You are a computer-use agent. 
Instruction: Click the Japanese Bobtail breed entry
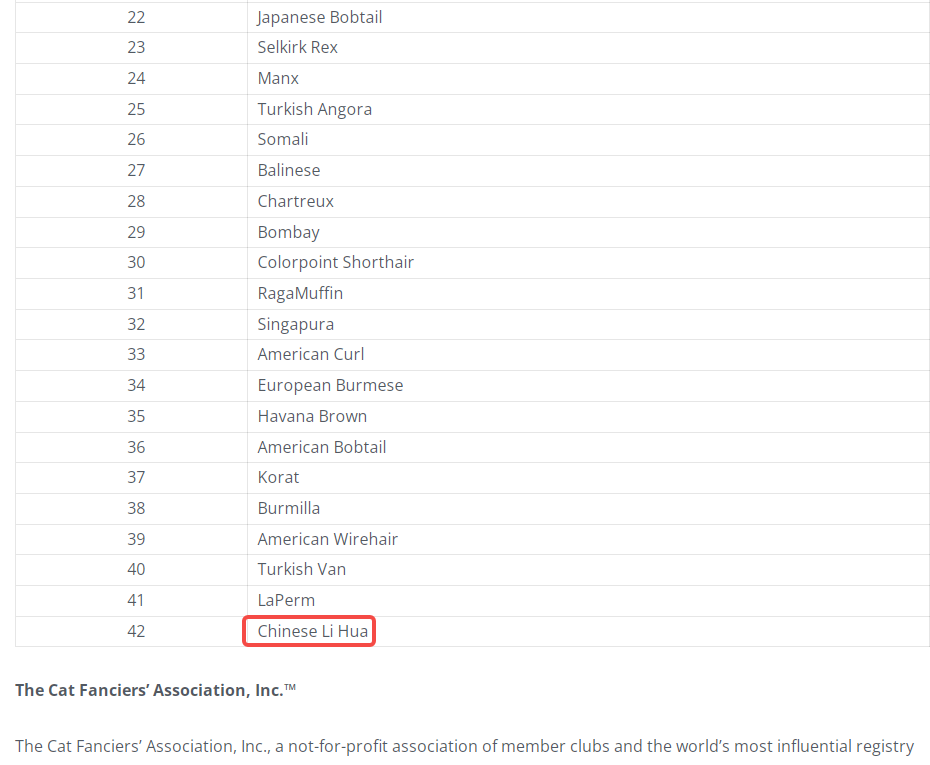pyautogui.click(x=319, y=17)
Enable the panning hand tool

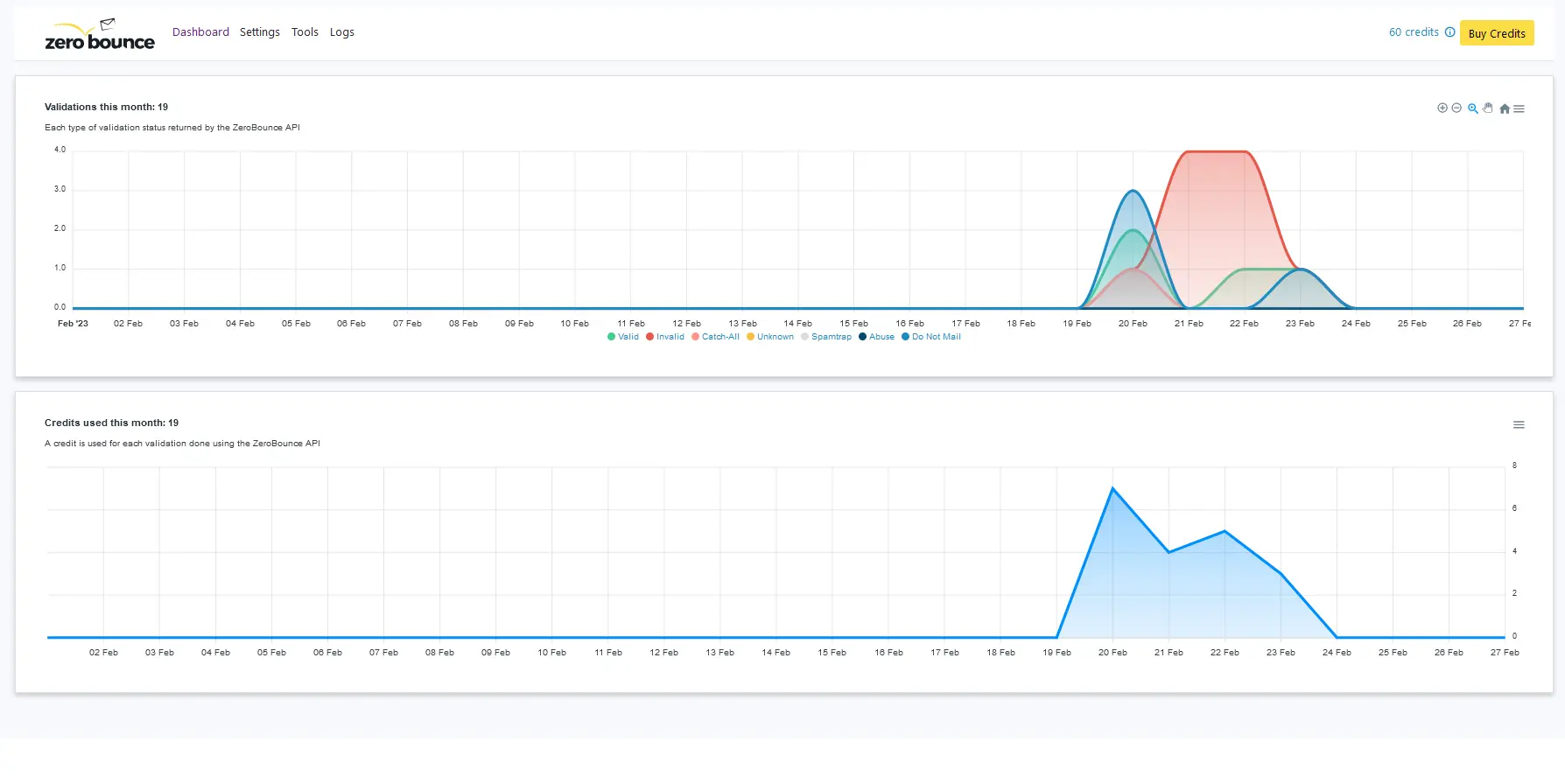coord(1488,108)
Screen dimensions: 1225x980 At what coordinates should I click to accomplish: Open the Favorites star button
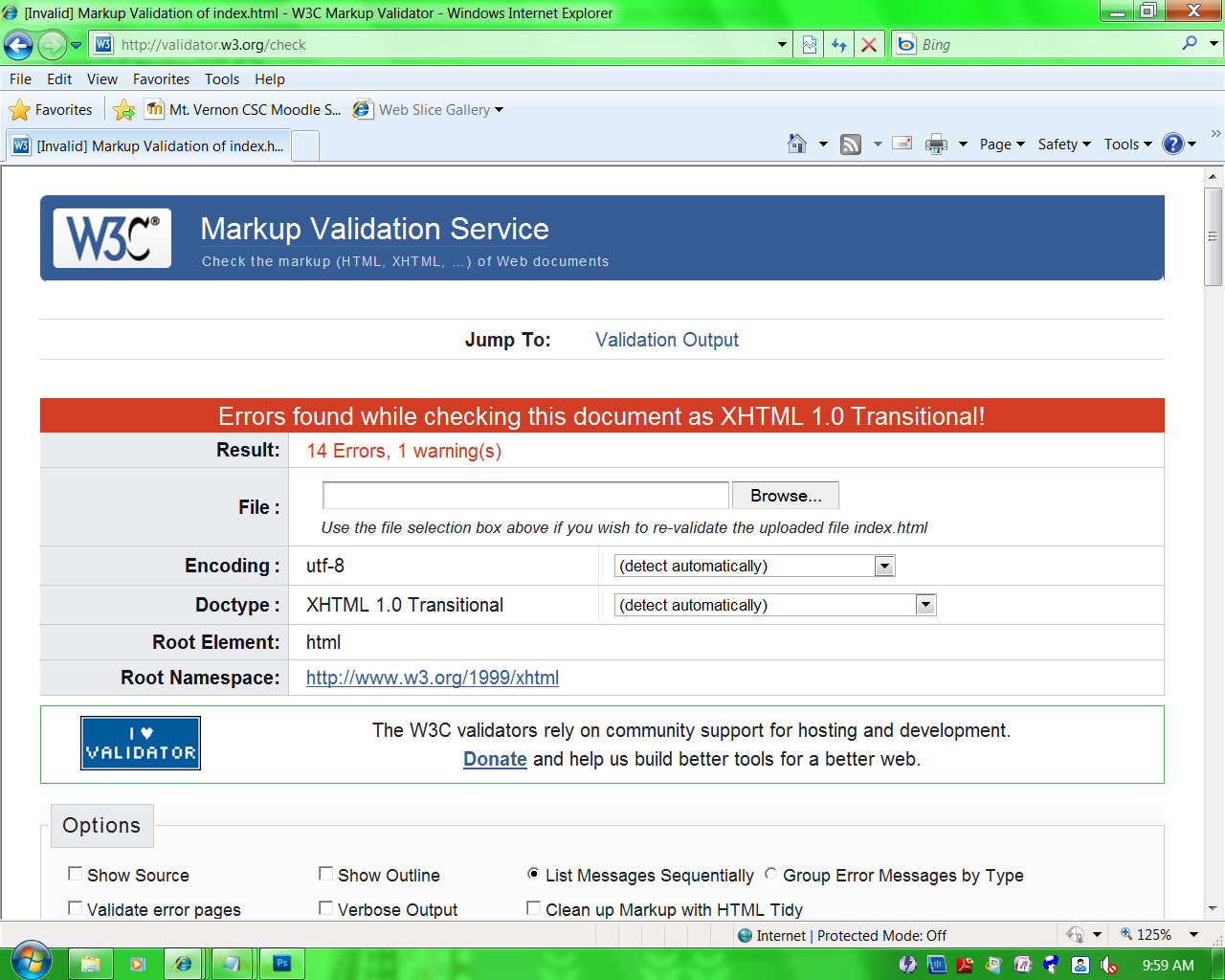pos(51,110)
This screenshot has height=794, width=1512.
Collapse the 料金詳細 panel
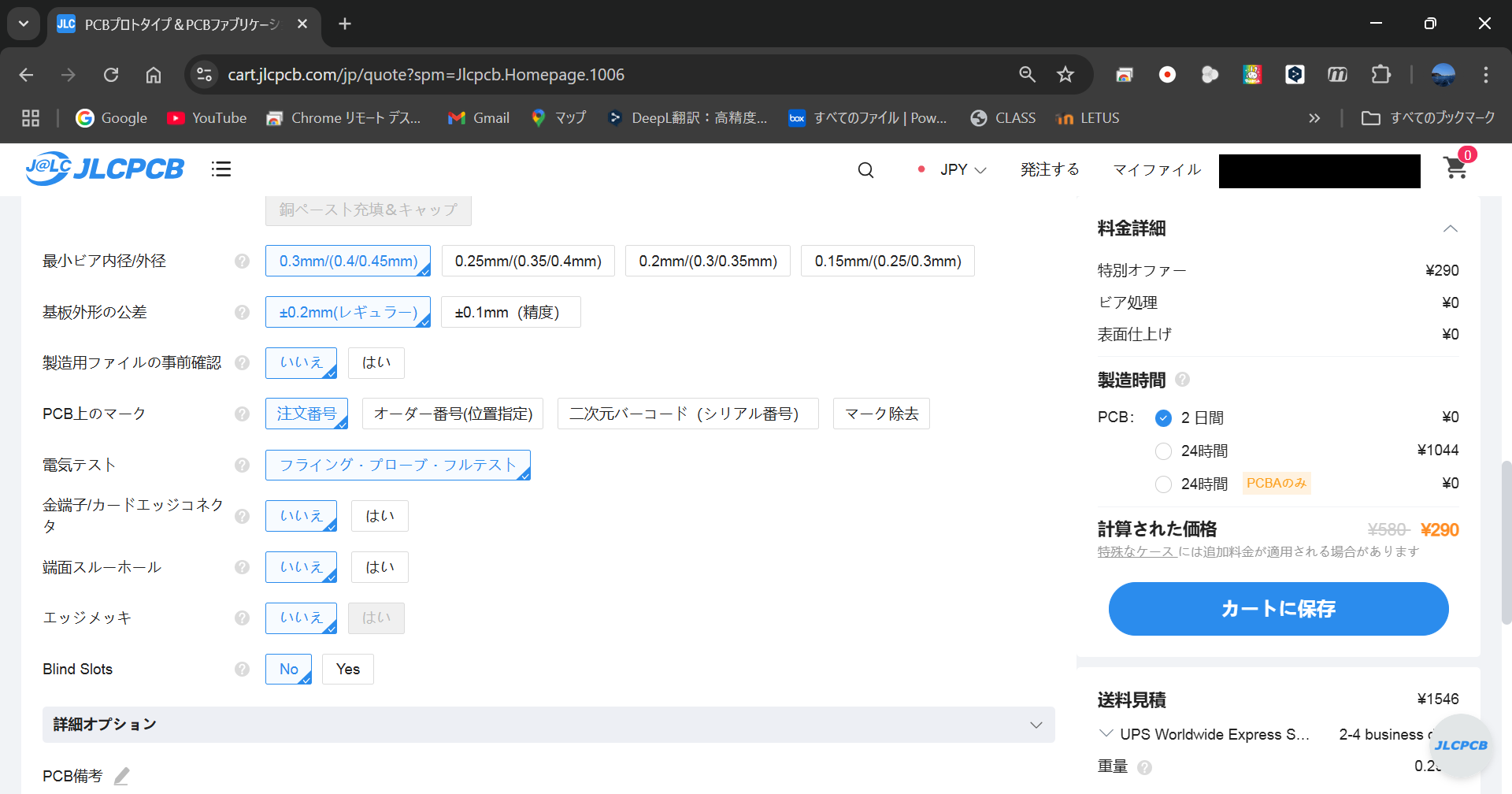click(1450, 228)
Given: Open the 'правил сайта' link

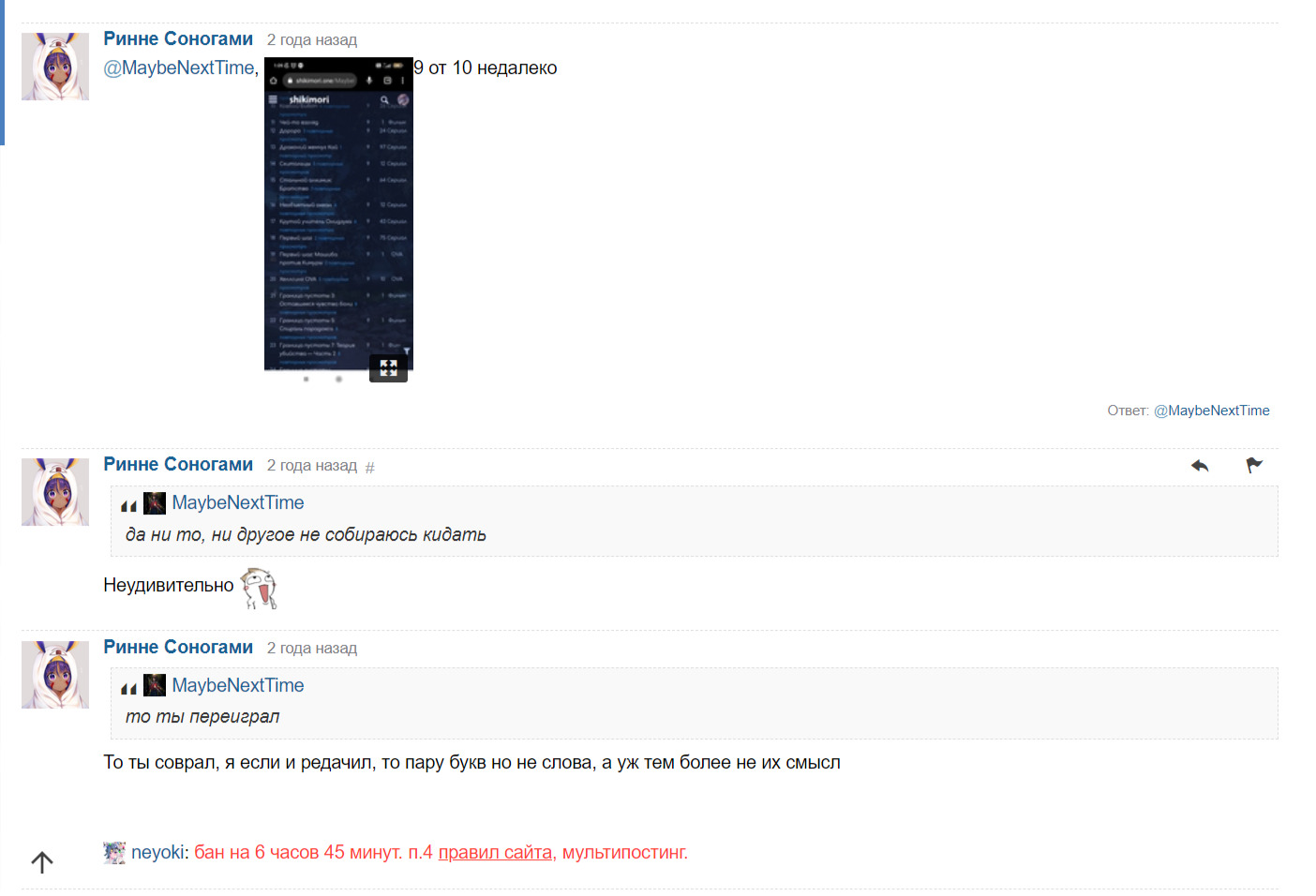Looking at the screenshot, I should (495, 853).
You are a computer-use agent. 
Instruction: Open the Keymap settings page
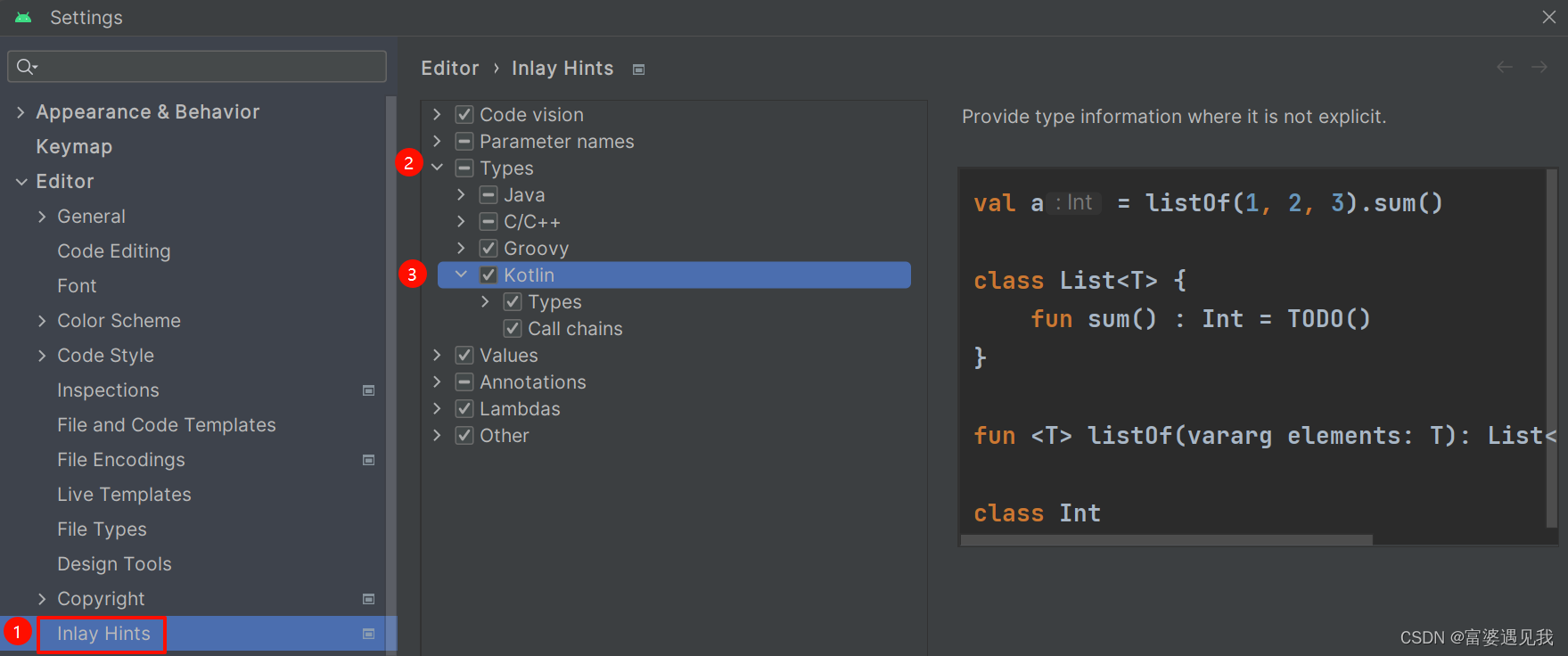(74, 147)
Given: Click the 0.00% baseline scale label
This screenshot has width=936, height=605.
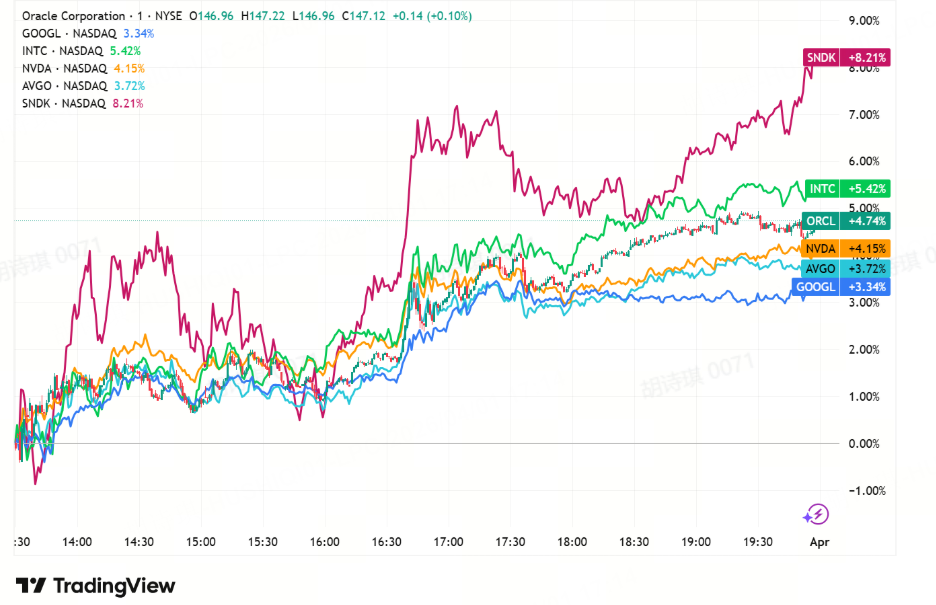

****

A precise repetition of every entry, free of pictures, is the expected answer.

You are a computer-use agent. 
Instruction: Click the Japanese Bobtail breed entry
pyautogui.click(x=319, y=17)
Enable the panning hand tool

coord(1488,108)
Screen dimensions: 1225x980 At what coordinates should I click to accomplish: Open the Favorites star button
pos(51,110)
This screenshot has height=794, width=1512.
Collapse the 料金詳細 panel
click(1450, 228)
Given: Open the 'правил сайта' link

Looking at the screenshot, I should (495, 853).
You are a computer-use agent. 
Instruction: Open the Keymap settings page
(74, 147)
Given: Click the 0.00% baseline scale label
This screenshot has width=936, height=605.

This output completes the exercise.